◆ What is needed ◆
For the data that follows, return each line unchanged and drop the pictures.

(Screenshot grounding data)
○ ○ ○ ○
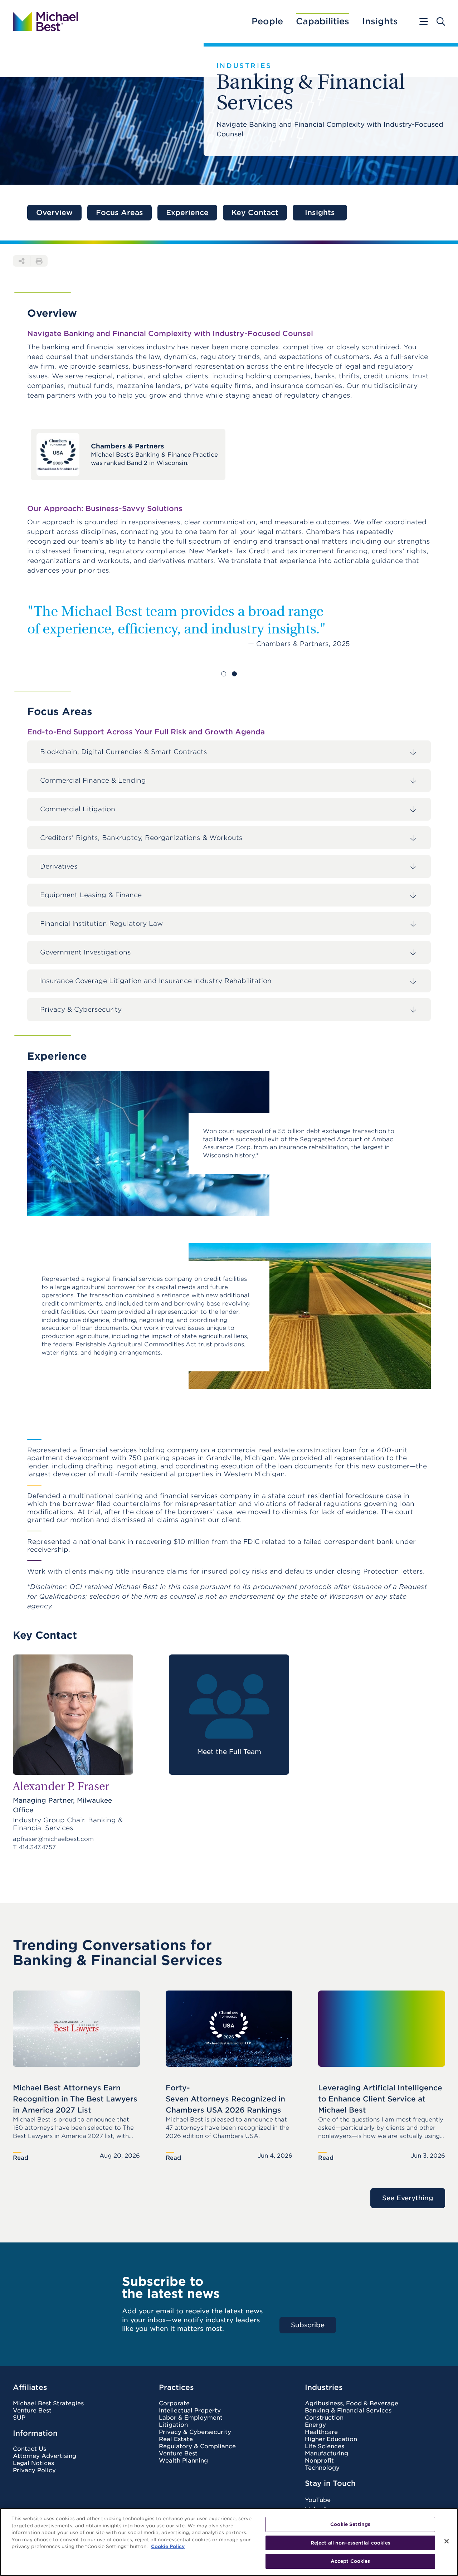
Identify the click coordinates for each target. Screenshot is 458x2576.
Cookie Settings (350, 2524)
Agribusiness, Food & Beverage (351, 2403)
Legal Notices (33, 2463)
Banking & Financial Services (348, 2411)
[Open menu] (423, 21)
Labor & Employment (191, 2418)
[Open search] (441, 21)
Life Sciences (324, 2446)
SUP (19, 2418)
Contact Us (29, 2449)
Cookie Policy (168, 2546)
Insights (380, 21)
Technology (322, 2468)
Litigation (173, 2425)
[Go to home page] (45, 21)
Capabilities (322, 21)
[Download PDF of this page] (39, 261)
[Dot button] (223, 673)
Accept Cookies (350, 2561)
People (267, 21)
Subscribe (308, 2325)
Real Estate (176, 2439)
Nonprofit (319, 2461)
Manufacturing (326, 2453)
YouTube (318, 2500)
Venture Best (32, 2411)
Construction (324, 2418)
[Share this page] (21, 261)
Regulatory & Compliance (197, 2446)
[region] (229, 2542)
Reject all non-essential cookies (350, 2543)
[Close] (446, 2541)
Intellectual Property (190, 2411)
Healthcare (321, 2432)
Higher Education (331, 2439)
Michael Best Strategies (48, 2403)
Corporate (174, 2403)
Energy (315, 2425)
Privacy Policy (34, 2470)
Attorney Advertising (44, 2456)
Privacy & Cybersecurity (195, 2432)
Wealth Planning (183, 2461)
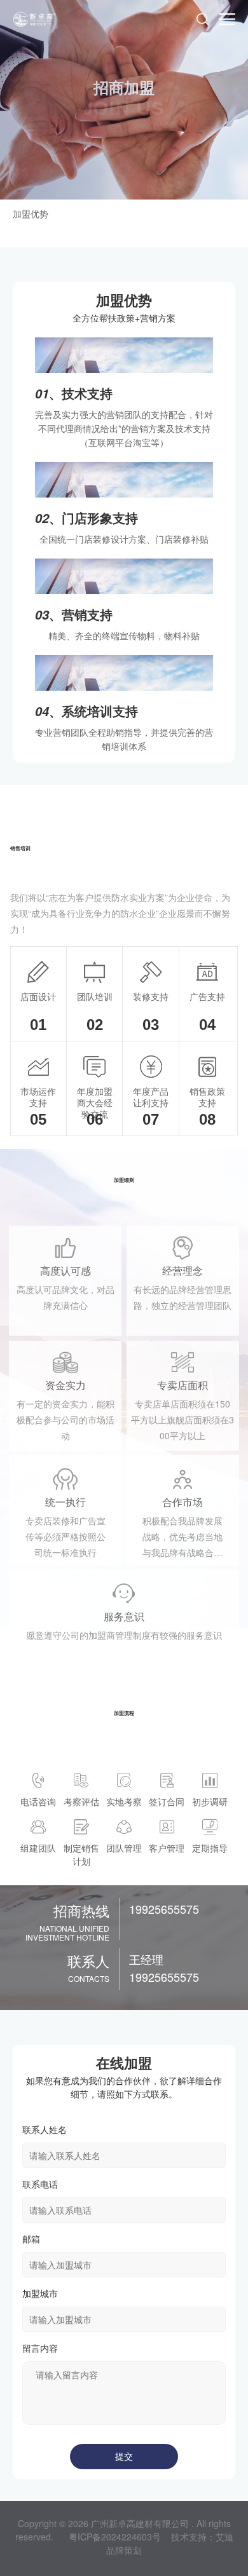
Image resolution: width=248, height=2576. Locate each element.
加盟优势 (30, 213)
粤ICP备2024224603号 (115, 2536)
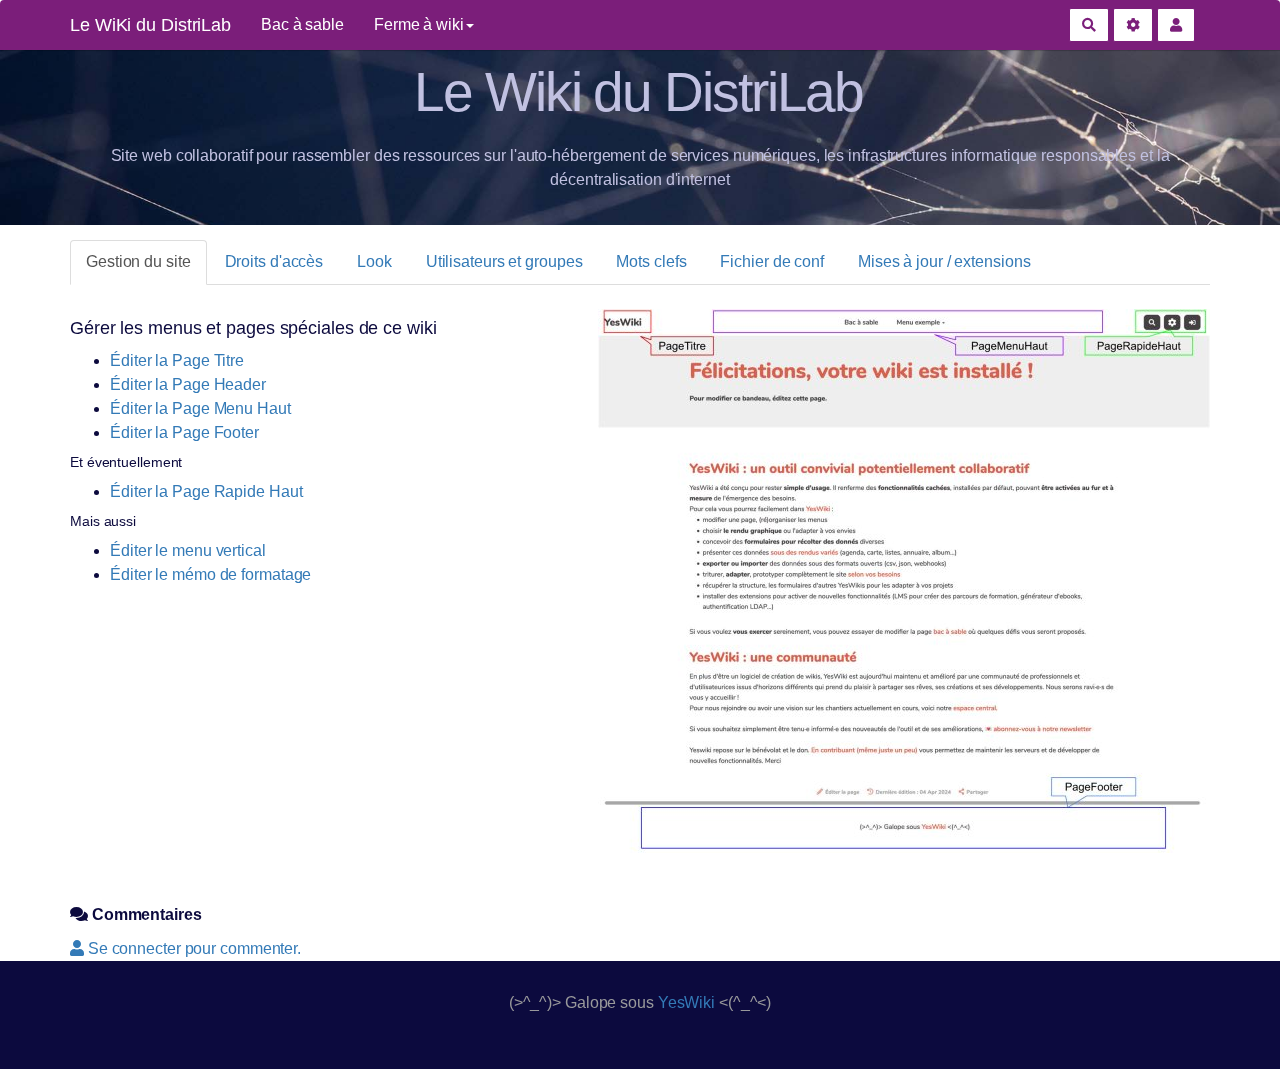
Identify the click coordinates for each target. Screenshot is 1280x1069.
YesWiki (686, 1002)
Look (374, 261)
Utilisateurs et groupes (504, 261)
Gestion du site (138, 261)
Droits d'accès (274, 261)
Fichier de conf (772, 261)
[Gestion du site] (1133, 25)
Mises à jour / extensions (944, 261)
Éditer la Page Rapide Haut (206, 491)
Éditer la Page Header (188, 384)
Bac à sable (302, 24)
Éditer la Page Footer (184, 432)
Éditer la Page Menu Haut (200, 408)
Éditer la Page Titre (177, 360)
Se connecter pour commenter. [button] (192, 948)
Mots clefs (651, 261)
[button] (1176, 25)
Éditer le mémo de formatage (210, 574)
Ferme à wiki (419, 24)
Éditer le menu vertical (188, 550)
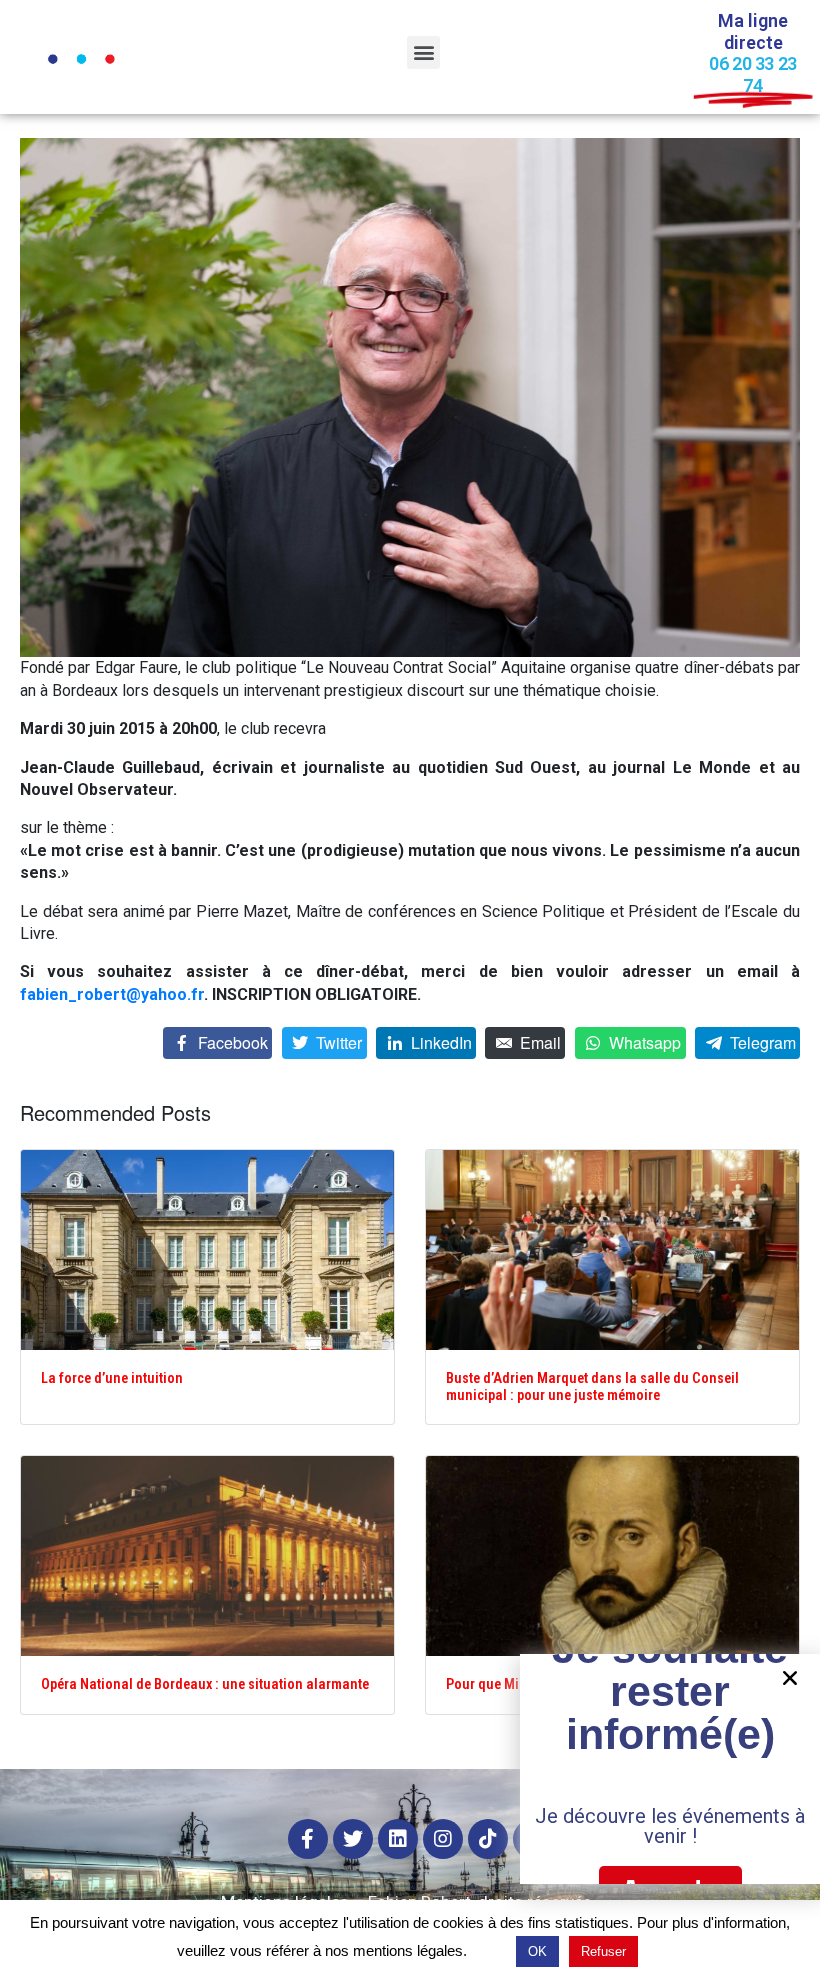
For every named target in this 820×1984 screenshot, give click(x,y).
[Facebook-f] (308, 1839)
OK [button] (537, 1951)
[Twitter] (353, 1839)
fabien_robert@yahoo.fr (112, 994)
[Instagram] (443, 1839)
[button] (423, 52)
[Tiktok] (488, 1839)
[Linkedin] (398, 1839)
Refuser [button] (603, 1951)
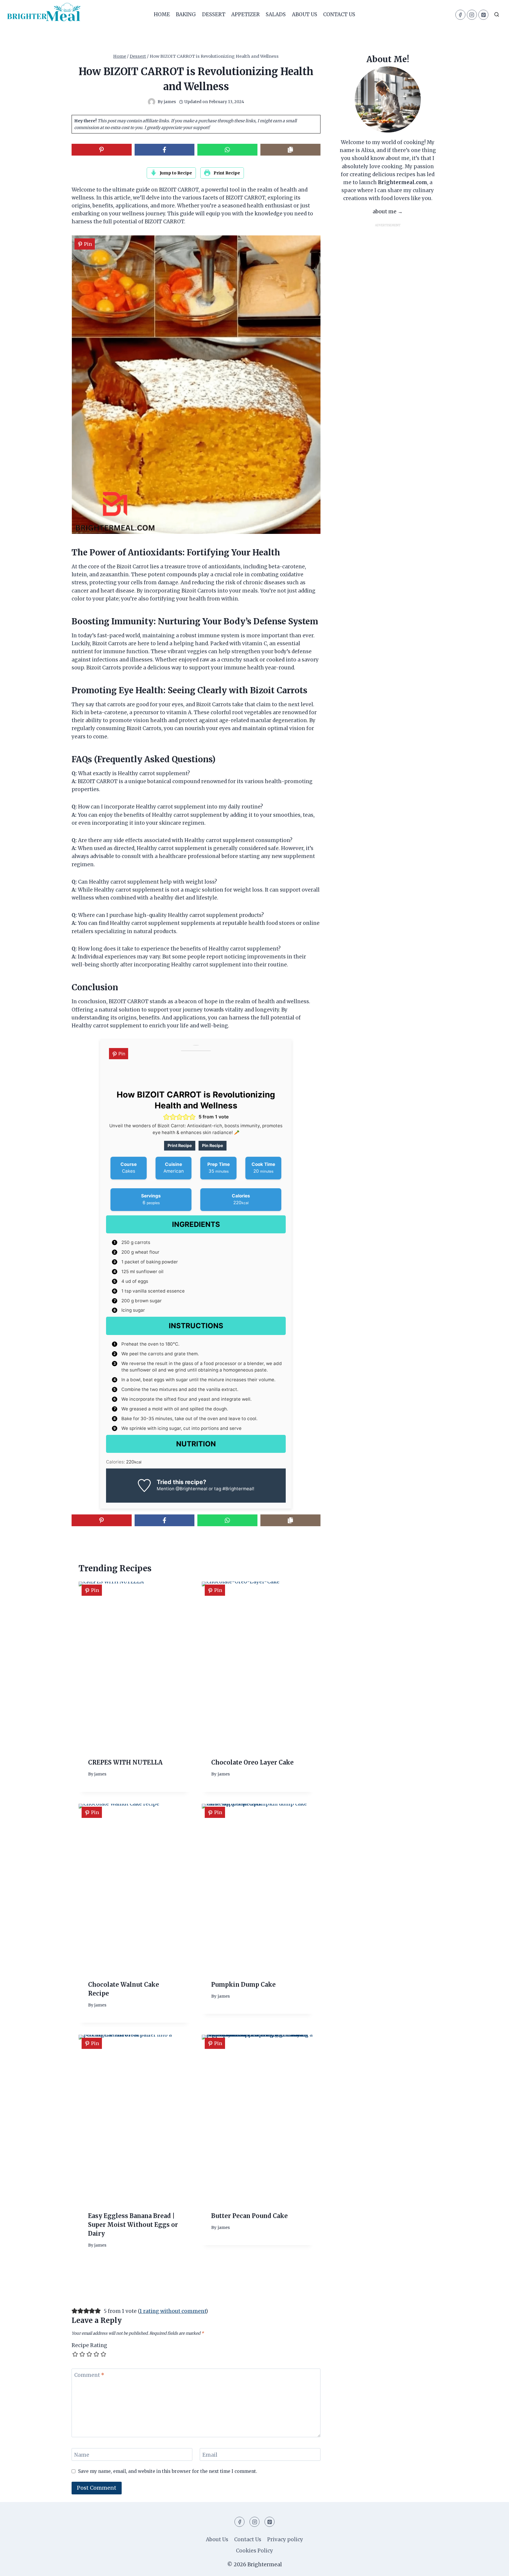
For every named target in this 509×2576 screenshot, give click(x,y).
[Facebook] (460, 15)
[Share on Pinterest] (102, 150)
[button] (166, 1117)
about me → (388, 211)
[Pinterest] (483, 15)
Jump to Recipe (175, 173)
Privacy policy (285, 2539)
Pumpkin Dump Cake (243, 1984)
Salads (276, 14)
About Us (304, 14)
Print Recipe (226, 173)
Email (209, 2455)
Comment (89, 2375)
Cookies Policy (254, 2550)
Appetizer (245, 14)
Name (81, 2455)
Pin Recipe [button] (212, 1145)
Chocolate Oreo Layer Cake (252, 1762)
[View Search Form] (496, 14)
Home (162, 14)
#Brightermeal (237, 1488)
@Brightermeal (191, 1488)
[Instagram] (472, 15)
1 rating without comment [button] (173, 2311)
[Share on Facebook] (165, 150)
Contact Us (339, 14)
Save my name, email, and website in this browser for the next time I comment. (167, 2471)
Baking (186, 14)
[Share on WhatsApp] (227, 150)
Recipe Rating (89, 2345)
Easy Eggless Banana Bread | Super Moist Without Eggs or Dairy (133, 2224)
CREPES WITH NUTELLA (125, 1762)
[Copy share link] (290, 150)
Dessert (213, 14)
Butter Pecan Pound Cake (249, 2215)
○ ○ ○ ○
◆ Task output ◆
Identify the click coordinates for each target. Screenshot is 458x2576.
Cookie Settings (350, 2524)
Agribusiness, Food & Beverage (351, 2403)
Legal Notices (33, 2463)
Banking & Financial Services (348, 2411)
[Open menu] (423, 21)
Labor & Employment (191, 2418)
[Open search] (441, 21)
Life Sciences (324, 2446)
SUP (19, 2418)
Contact Us (29, 2449)
Cookie Policy (168, 2546)
Insights (380, 21)
Technology (322, 2468)
Litigation (173, 2425)
[Go to home page] (45, 21)
Capabilities (322, 21)
[Download PDF of this page] (39, 261)
[Dot button] (223, 673)
Accept Cookies (350, 2561)
People (267, 21)
Subscribe (308, 2325)
Real Estate (176, 2439)
Nonprofit (319, 2461)
Manufacturing (326, 2453)
YouTube (318, 2500)
Venture Best (32, 2411)
Construction (324, 2418)
[Share this page] (21, 261)
Regulatory & Compliance (197, 2446)
[region] (229, 2542)
Reject all non-essential cookies (350, 2543)
[Close] (446, 2541)
Intellectual Property (190, 2411)
Healthcare (321, 2432)
Higher Education (331, 2439)
Michael Best Strategies (48, 2403)
Corporate (174, 2403)
Energy (315, 2425)
Privacy Policy (34, 2470)
Attorney Advertising (44, 2456)
Privacy & Cybersecurity (195, 2432)
Wealth Planning (183, 2461)
Image resolution: width=248, height=2576. Locate each element.
加盟优势 (30, 213)
粤ICP备2024224603号 (115, 2536)
Identify the click coordinates for each target. Screenshot is 1280x1069.
YesWiki (686, 1002)
Look (374, 261)
Utilisateurs et groupes (504, 261)
Gestion du site (138, 261)
Droits d'accès (274, 261)
Fichier de conf (772, 261)
[Gestion du site] (1133, 25)
Mises à jour / extensions (944, 261)
Éditer la Page Rapide Haut (206, 491)
Éditer la Page Header (188, 384)
Bac à sable (302, 24)
Éditer la Page Footer (184, 432)
Éditer la Page Menu Haut (200, 408)
Éditer la Page Titre (177, 360)
Se connecter pour commenter. [button] (192, 948)
Mots clefs (651, 261)
[button] (1176, 25)
Éditer le mémo de formatage (210, 574)
Ferme à wiki (419, 24)
Éditer le menu vertical (188, 550)
For every named target in this 820×1984 screenshot, give click(x,y).
[Facebook-f] (308, 1839)
OK [button] (537, 1951)
[Twitter] (353, 1839)
fabien_robert@yahoo.fr (112, 994)
[Instagram] (443, 1839)
[button] (423, 52)
[Tiktok] (488, 1839)
[Linkedin] (398, 1839)
Refuser [button] (603, 1951)
For every named target in this 509×2576 screenshot, give click(x,y).
[Facebook] (460, 15)
[Share on Pinterest] (102, 150)
[button] (166, 1117)
about me → (388, 211)
[Pinterest] (483, 15)
Jump to Recipe (175, 173)
Privacy policy (285, 2539)
Pumpkin Dump Cake (243, 1984)
Salads (276, 14)
About Us (304, 14)
Print Recipe (226, 173)
Email (209, 2455)
Comment (89, 2375)
Cookies Policy (254, 2550)
Appetizer (245, 14)
Name (81, 2455)
Pin Recipe [button] (212, 1145)
Chocolate Oreo Layer Cake (252, 1762)
[View Search Form] (496, 14)
Home (162, 14)
#Brightermeal (237, 1488)
@Brightermeal (191, 1488)
[Instagram] (472, 15)
1 rating without comment [button] (173, 2311)
[Share on Facebook] (165, 150)
Contact Us (339, 14)
Save my name, email, and website in this browser for the next time I comment. (167, 2471)
Baking (186, 14)
[Share on WhatsApp] (227, 150)
Recipe Rating (89, 2345)
Easy Eggless Banana Bread | Super Moist Without Eggs or Dairy (133, 2224)
CREPES WITH NUTELLA (125, 1762)
[Copy share link] (290, 150)
Dessert (213, 14)
Butter Pecan Pound Cake (249, 2215)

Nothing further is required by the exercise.